Ann Lebo, director of the Iowa Department of Education, said federal grant money is enabling her agency to build an expanded online “e-learning central” platform designed to help “connect the state corner to corner” to better serve students with a greater menu of educational opportunities.

School districts previously could apply to be online providers for some students, but legislation approved in response to the coronavirus outbreak broadly allows more remote learning options. Iowa officials are using a $17 million federal education grant to better connect schools while mitigating the costs, she told an audience Friday at The Gazette’s Iowa Ideas virtual conference.

“I think what this whole experience is going to teach us is who does it serve well and what permanent place should it serve in our learning?” Lebo said.

“It will have to be a permanent solution if we feel that this is something that we want to continue,” she added, “and I think this experience has probably taught us that it is, but we might need to rethink what it looks like so we’re actually bringing together a group of stakeholders to help shape that. And then as part of that process, have teachers involved and help building what that looks like as well.”

Noreen Bush, superintendent of the Cedar Rapids Community School District, said online learning “absolutely” provides news opportunities but doesn’t replace the human relationships students, families and teachers need.

Also, she said, the COVID-19 effects on education have raised “pronounced” concerns about equity and access to the internet.

Bush said collaboration with other schools and educators and creative use of things like mobile “hot spots” or other innovations have enabled schools to break old ways of doing things and address some of those challenges.

“There are a lot of puzzle pieces that have to move all the time. This is a giant puzzle and it’s shifting every day of how to respond and how to support individual students,” she said. “It’s forcing us to change. It’s forcing us to think differently.”

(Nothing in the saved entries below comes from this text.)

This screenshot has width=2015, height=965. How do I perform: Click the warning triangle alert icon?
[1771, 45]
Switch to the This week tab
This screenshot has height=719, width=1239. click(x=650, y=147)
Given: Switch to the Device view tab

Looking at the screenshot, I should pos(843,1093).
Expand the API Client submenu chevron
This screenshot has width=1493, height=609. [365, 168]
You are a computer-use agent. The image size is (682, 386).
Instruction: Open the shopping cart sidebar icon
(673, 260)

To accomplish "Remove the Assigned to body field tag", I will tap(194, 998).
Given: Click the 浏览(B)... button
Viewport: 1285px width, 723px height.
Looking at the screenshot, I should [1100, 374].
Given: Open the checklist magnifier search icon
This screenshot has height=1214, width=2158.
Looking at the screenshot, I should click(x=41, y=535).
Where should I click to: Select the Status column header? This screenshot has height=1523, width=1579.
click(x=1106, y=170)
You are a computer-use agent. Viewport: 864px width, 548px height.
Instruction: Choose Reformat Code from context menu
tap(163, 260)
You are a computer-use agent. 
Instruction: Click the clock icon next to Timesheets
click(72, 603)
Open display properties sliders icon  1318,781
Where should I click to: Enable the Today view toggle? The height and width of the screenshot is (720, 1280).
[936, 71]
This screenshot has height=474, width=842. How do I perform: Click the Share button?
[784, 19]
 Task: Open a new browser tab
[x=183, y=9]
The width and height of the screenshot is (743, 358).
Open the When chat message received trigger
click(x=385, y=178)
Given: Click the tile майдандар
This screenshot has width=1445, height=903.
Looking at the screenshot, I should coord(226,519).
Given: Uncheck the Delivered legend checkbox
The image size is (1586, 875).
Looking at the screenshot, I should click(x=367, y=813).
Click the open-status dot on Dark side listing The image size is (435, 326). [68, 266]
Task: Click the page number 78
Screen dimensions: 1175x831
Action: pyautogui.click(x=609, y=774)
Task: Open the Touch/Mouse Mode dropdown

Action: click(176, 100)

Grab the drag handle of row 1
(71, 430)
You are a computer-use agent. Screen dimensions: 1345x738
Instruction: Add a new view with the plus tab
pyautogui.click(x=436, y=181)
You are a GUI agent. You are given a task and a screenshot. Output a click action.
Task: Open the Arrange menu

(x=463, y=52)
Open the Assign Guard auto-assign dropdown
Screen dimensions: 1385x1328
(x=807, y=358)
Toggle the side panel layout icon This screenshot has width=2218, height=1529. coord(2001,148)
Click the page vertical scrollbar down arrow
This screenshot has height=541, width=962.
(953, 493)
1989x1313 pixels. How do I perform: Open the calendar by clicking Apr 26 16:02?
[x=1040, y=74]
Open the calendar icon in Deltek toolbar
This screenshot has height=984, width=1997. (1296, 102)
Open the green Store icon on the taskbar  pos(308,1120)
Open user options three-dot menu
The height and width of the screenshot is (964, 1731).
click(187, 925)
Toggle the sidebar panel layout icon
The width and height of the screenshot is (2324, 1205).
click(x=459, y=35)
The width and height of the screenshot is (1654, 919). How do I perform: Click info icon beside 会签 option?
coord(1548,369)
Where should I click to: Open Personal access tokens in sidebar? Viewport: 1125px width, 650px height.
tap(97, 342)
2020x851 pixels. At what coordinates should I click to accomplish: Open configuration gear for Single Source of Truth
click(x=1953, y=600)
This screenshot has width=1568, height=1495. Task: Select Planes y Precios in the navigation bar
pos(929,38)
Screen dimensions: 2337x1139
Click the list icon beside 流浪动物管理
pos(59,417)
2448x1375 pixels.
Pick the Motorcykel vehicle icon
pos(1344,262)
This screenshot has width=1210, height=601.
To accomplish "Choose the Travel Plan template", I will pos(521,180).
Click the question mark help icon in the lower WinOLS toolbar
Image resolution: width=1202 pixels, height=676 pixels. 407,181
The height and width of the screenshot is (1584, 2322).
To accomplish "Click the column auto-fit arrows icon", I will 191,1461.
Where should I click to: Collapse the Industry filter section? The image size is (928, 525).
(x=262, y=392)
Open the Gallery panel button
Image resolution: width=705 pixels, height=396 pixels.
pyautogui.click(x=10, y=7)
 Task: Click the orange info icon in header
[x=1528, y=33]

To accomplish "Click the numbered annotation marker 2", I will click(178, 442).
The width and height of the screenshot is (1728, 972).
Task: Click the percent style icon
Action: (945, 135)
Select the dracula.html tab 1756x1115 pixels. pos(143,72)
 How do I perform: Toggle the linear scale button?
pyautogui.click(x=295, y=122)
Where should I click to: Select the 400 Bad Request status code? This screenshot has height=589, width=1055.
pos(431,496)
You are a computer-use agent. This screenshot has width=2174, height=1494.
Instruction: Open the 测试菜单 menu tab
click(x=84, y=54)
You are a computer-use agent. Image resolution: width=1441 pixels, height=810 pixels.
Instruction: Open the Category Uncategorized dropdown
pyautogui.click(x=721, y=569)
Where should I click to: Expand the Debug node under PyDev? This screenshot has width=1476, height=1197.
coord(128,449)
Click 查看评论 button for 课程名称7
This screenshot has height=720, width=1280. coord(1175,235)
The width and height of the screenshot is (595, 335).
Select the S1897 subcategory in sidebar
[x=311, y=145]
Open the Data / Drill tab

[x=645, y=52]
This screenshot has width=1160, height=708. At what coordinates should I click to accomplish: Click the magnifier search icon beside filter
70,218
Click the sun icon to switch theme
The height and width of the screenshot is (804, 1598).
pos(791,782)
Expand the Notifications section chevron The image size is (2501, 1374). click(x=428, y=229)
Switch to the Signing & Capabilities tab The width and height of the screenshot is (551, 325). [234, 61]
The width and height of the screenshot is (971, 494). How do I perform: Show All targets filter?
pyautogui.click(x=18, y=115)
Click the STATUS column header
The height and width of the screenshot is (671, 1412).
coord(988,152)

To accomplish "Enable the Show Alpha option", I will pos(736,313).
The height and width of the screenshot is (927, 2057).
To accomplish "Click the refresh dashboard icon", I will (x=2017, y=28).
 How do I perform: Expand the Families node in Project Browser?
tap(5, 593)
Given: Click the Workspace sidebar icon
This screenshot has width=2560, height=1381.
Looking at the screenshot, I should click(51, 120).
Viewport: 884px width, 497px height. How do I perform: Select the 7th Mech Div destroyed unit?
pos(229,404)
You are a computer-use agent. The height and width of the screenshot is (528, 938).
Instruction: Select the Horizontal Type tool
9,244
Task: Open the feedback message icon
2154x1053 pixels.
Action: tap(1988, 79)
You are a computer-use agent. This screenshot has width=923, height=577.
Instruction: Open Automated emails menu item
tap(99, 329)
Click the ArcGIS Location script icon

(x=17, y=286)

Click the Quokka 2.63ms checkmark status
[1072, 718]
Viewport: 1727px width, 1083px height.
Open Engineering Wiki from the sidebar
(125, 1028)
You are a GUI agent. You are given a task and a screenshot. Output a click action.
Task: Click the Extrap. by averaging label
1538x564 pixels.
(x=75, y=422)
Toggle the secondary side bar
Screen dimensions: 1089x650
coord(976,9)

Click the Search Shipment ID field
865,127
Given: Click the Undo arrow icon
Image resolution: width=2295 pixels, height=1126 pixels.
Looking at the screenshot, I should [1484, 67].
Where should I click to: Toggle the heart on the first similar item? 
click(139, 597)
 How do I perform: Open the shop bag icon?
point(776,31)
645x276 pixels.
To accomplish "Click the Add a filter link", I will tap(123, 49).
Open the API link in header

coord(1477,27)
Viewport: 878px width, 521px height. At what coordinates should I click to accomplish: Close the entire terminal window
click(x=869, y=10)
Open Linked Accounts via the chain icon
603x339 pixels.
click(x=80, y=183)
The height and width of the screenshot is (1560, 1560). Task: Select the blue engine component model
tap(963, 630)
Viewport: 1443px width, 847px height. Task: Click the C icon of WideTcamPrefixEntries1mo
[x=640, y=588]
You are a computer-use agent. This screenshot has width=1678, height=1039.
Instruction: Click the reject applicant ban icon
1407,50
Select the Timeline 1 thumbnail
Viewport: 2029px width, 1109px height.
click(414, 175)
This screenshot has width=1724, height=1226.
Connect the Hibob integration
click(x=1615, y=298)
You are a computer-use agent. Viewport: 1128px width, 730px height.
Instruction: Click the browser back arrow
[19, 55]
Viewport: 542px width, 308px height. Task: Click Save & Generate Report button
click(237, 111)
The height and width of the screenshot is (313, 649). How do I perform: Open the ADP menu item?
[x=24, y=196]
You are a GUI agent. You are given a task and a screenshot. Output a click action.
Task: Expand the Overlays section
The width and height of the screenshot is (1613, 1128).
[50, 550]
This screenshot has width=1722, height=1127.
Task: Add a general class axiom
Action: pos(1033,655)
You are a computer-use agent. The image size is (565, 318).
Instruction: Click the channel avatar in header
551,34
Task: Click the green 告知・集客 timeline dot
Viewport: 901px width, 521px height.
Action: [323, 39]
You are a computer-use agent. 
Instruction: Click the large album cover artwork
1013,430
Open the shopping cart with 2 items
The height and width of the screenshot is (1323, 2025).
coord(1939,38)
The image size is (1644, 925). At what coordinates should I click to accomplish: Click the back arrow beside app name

State officials are working on the connectivity issues, Lebo said, with a goal that “we don’t want your ZIP code to be an inhibitor of your opportunity to learn.”

Iowa Ideas panelist Trace Pickering, director of Iowa BIG, which is an education program that four Cedar Rapids-area school districts feed into for hands-on academic projects, said students who may have taken school for granted until COVID-19 closed them for six months came back this fall “doubly excited” and eager to take advantage of learning opportunities.

Pickering said the pandemic also has made communities more open to change and “I’m excited by what I see” in the willingness to consider options that have been talked about for a long time but without much progress.

Bush, whose district serves “upwards of 17,000” students and their families, said she is encouraged by the collaboration but noted educators also are feeling a “cascading” emotional stress due to the fluctuating situations they confront almost daily.

“Our teachers have worked so, so hard,” she noted.

“This is completely new for families and new for staff. I call it training ugly. We’re learning as we go and it’s not always pretty,” said Bush.

She said schools have had to focus on essential curriculum and face challenges brought on by technology and infrastructure, noting “every day feels like first-year teaching for the most veteran teacher.”